# Lead walking nightmare!!



## Aliwebb (Nov 12, 2012)

Lead walking is turning into a nightmare,the odd pull and thinking he is pack leader I can handle its the manic behaviour when we approach other dogs that I'm not sure how to solve.diesel is the friendliest dog ever to humans and other dogs....off the lead that is.on the lead the minute he sees other dogs he jumping barking pulling basically going mad.im sure he just wants to get to them and say hi but the poor little old lady walking her poodle doesn't realise that!!i try not to change my body language and iv tried ignoring it and pulling him on but not getting much luck!!i also have a 10 year old terrier who has never done this but once diesel starts he now joins in :-\ Can anybody help???


----------



## Sail (Jun 18, 2013)

There are various harnesses and leads that discourage pulling.

thunder leash come to mind. 
http://www.thundershirt.com/Product/ThunderLeash.aspx?item_guid=07665bd4-cc1c-4f0c-be5d-26c277e64b56

Easywalk harness.
http://intl.premier.com/Intl/UK/Pro...ries/Dogs/Easy-Walk-Harness-Extra-Small-Black

Or a hound martingale type collar might work as well. http://classichound.com/pages/what-is-a-martingale-dog-collar


----------



## CrazyCash (Jul 12, 2012)

My two have been a challenge on walks and I've been working with them for months and months but they are making progress. They get excited and pull when they see other dogs, but not to the extent that you describe. Does Diesel know the "leave it" command? As we walk approach another dog on our walk if my dogs start pulling I give them a correction while I say leave it, this usually works and we continue on our way. If they continue to pull I will do an abrupt about face and start walking in the other direction, then when they are calm I'll turn around again. It can be a lot of work, but you just have to be consistent with it. A few days ago I was out taking mine for a walk and about halfway through I realized that no one was pulling, we had walked past a few people and some dogs and they both behaved perfectly - that's when I realized that all these months of consistency were actually paying off. Keep at it - you'll get there!


----------



## Aliwebb (Nov 12, 2012)

Thank you i will look Into those collars!
He knows the leave it command but seems to listen to nothing when he's going frantic! Iv also noticed he is only like this in our neighbourhood we have been to the beach today and as usual off lead he's mr wonderful will even acknowledge leave it we stopped to get a drink lead back on dogs pass he's wagged his tail that's been the extent of his excitedness,could it be a territorial thing maybe??


----------



## Sail (Jun 18, 2013)

http://www.rcpets.com/index.php/browse/category/id/DOG#main_panel

http://www.rcpets.com/index.php/browse/category/id/RC_Col#main_panel

Wide collar, provides neck support and won't chocke or cough or cut off blood circulation.... like chocker type chains tend to do. 
Even with a standard harness the dog may cough because it tends to extend the neck forward and downward, according to what I've experienced under heavy distractions.

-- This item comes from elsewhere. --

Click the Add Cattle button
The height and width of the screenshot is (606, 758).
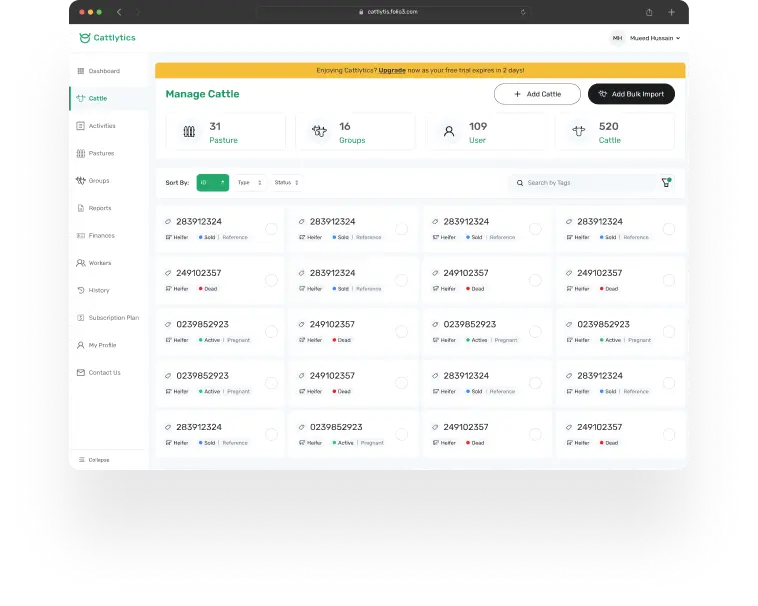[537, 94]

Rabbits : , visiting relatives, department stores...

First time in a department store even an ecollar won't work reliably, just too many corrections needed.... and prongs look massively barbaric.



organicthoughts said:


> Sail,
> 
> What is that padded collar you are using?


----------



## Sail (Jun 18, 2013)

Great.
It won't actually stop the dog from pulling. Trainig does. It will, however, be safer on the neck. 

But then, the dogs are mostly off leash 8), at heel or exploring the trail in front. 

http://m.dummies.com/how-to/content/how-to-teach-your-dog-to-heel-on-a-leash.html

http://m.dogbreedinfo.com/?url=http://www.dogbreedinfo.com/articles/dogwalk.htm#2933


----------